» Quoted passage:
((

What cometh before a fall?
When Thomasin and her family arrive at their new homestead on the edge of the woods, her father, William, declares, "We will conquer this wilderness." Spoilers, but, uh, they do not. The wilderness pretty handily takes home the W (or the VV as the case may be) on this one. But this blanket, ill-informed declaration is definitely representative of the stubborn pride at the heart of William's character.
It is, of course, William's pride that leads to the disagreement that sees them banished from the colony in the first place, an act that Eggers calls William's "original sin." Even after their crops start to die and his traps lie empty, William's pride keeps him from admitting that he needs the help of his community until it is too late. Additionally, his fear of admitting his failure leads to his not telling his wife that he had to sell her beloved silver cup to buy traps, allowing her to believe instead that Thomasin stole the cup, further damaging the relationship between mother and daughter. Rather than talk to his wife or his children about his fears and regrets, he bottles everything up and spends his time chopping wood until the firewood looms high by the house. This, of course, comes back to bite him. Pride, they say, cometh before something falls, right? William's stubborn refusal to admit to his own failings ultimately puts his family right in the Devil's sights and puts them all in an express lane to their own destruction.

))

» Instructions to follow:
Go on with the essay about William's pride, picking up after its final sentence. The data that follows was drawn from a separate source.

Data items:

((

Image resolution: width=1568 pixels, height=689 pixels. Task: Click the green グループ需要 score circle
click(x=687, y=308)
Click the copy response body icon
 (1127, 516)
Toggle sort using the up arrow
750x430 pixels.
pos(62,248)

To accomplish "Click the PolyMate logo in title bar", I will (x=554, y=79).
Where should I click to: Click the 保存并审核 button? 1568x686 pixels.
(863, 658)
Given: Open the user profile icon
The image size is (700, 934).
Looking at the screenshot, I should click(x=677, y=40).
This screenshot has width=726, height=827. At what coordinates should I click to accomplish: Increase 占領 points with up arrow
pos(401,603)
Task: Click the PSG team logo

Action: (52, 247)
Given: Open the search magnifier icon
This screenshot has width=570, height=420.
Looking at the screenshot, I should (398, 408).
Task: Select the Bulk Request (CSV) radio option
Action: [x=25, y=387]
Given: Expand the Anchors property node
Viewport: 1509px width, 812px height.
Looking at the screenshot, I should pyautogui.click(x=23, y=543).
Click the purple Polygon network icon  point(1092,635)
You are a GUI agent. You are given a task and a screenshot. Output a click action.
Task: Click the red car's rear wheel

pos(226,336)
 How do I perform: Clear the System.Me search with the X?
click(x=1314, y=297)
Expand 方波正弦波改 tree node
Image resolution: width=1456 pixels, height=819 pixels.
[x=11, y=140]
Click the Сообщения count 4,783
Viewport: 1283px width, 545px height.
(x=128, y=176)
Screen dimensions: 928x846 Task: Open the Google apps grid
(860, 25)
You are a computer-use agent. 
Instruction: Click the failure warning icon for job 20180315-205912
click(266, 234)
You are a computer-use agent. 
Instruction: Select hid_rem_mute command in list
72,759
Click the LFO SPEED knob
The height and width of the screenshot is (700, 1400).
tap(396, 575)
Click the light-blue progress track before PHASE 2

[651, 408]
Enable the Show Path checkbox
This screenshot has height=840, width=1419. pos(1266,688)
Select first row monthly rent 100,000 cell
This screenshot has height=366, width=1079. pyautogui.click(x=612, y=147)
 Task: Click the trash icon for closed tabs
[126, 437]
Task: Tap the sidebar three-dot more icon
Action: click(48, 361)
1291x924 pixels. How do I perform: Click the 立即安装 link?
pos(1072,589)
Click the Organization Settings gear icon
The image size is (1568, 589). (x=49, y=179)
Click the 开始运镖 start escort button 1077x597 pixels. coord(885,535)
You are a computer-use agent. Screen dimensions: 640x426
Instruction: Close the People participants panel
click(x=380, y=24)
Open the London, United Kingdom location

))

» Answer to this problem:
You can't have a Puritan story without weird sex hangups
As Den of Geek says, it's important to understand that Thomasin is a good girl, or at least really, really wants to be one. She is the one member of the family who shows remorse at being forced to leave their community. Her first lines are a heartfelt prayer where she begs God for mercy and shows repentance for any doubts she has had about her father's (admittedly very terrible) choices for his family and her longing for the relative ease of her former life in England. But the fact is that to her parents, it matters little how good Thomasin is and much more how girl she is.
To her family, Thomasin is more a burden than an asset. More even than blaming her for the disappearance of the baby Samuel, Thomasin's parents distrust her burgeoning sexuality, even more so once it starts becoming a distraction for her repressed younger brother Caleb. Caleb, of course, is the only member of the family who doesn't turn against Thomasin, but his preteen hormones lure him into the clutches of the witch in a sexy disguise, who poisons him with an apple (this is also a sex thing; Adam and Eve, loss of innocence, etc.). William and Katherine fully intend to sell Thomasin to another family to be a servant in order to remove her sinful sexuality from the eyes of young Caleb. No one is going to live deliciously while they live under this roof, Thomasin; this is a Christian household.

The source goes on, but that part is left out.